UCLan’s aerospace engineering students build glider in halls of residence
Lockdown restrictions have impacted students across the country but for one group at the University of Central Lancashire (UCLan), it has meant turning student accommodation into an aerospace workshop.
To ensure they completed their end-of-degree project on time, final year MEng Aerospace students created a glider in their communal kitchens and bedrooms.
The team of 16 designed a 11-metre-wide piloted glider which would fly at 20 knots and was planning to use the state-of-the-art facilities in the University’s new £35 million Engineering Innovation Centre to build the aircraft. When Covid-19 restrictions halted access to the campus, the engineering students seized the opportunity to think of a way to continue their work in their personal surroundings.
"A few of us live together so our flat became a workshop and the kitchen table became a workbench"
— Development Lead Louis Frommweiler
Development Lead Louis Frommweiler, 20, from Strasbourg, in France, said: “We’d originally decided to use carbon fibre, aluminium and specialist foam as the main materials but when lockdown hit, we made the decision to make a remote piloted glider that was a fifth of the original size as that would still cover the project brief and we could build it in our accommodation.
“A few of us live together so our flat became a workshop and the kitchen table became a workbench. We had to change our planned materials, meaning we used lots of 3D printing, our textbooks became weights and lots of the team headed off into the city to buy clamps and drill bits to make it work.”
The group’s 2.2-metre-wide glider made its successful maiden flight last week at the UCLan Flight Test Area, near Inskip.
"They excelled, ensuring they met the brief, and in doing so became the very first student-led UCLan team to design an aircraft and fly it. It was a fantastic achievement and I’m immensely proud of all of them"
— Dr Abdullah Desai, UCLan’s Course Leader of Aerospace Engineering and Pilot Studies
Design Lead Alex Child-Morris, from Brighouse, was responsible for remote piloting the glider and explained how the team were still working on the device as it was being transferred to the launch rail.
The 22-year-old said: “We still had some last-minute modifications to do at the airfield. We had our trusty ‘workshop in a bag’ so were like an F1 pit crew team drilling, screwing and sawing.

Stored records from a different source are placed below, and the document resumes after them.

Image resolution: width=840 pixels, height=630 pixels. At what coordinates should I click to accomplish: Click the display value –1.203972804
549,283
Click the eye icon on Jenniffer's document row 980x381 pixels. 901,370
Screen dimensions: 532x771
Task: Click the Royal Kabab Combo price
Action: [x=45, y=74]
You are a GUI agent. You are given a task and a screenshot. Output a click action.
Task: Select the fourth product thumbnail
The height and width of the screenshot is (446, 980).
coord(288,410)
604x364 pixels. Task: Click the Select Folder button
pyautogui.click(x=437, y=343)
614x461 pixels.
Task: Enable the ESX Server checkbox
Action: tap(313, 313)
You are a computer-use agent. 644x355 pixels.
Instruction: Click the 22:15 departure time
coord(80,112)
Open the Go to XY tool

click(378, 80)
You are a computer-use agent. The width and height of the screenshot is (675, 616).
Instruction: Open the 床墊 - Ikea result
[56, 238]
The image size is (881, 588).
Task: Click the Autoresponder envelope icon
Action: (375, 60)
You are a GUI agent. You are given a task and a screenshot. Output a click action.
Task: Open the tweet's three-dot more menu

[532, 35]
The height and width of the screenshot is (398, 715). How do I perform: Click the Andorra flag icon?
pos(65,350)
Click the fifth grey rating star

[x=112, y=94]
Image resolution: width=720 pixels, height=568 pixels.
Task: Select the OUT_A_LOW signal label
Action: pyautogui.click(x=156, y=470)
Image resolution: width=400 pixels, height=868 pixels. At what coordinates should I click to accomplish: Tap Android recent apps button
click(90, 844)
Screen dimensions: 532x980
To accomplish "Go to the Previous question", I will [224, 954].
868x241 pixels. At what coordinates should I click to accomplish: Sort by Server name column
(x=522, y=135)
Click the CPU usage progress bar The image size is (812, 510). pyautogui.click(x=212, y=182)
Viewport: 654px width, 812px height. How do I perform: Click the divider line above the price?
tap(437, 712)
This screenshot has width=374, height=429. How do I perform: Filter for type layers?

“It was great to see it glide as we knew we’d overcome so many challenges to get to that point. As engineers, it’s our job to come up with solutions to problems so we were delighted our forced changes worked as planned.”
The original glider would have been piloted by Dr Abdullah Desai, UCLan’s Course Leader of Aerospace Engineering and Pilot Studies.
He said: “I was so confident in their abilities that I said I would use my pilot licence to fly their glider. I was delighted to see how they responded to the challenges forced on them by the national lockdown. They excelled, ensuring they met the brief, and in doing so became the very first student-led UCLan team to design an aircraft and fly it. It was a fantastic achievement and I’m immensely proud of all of them.”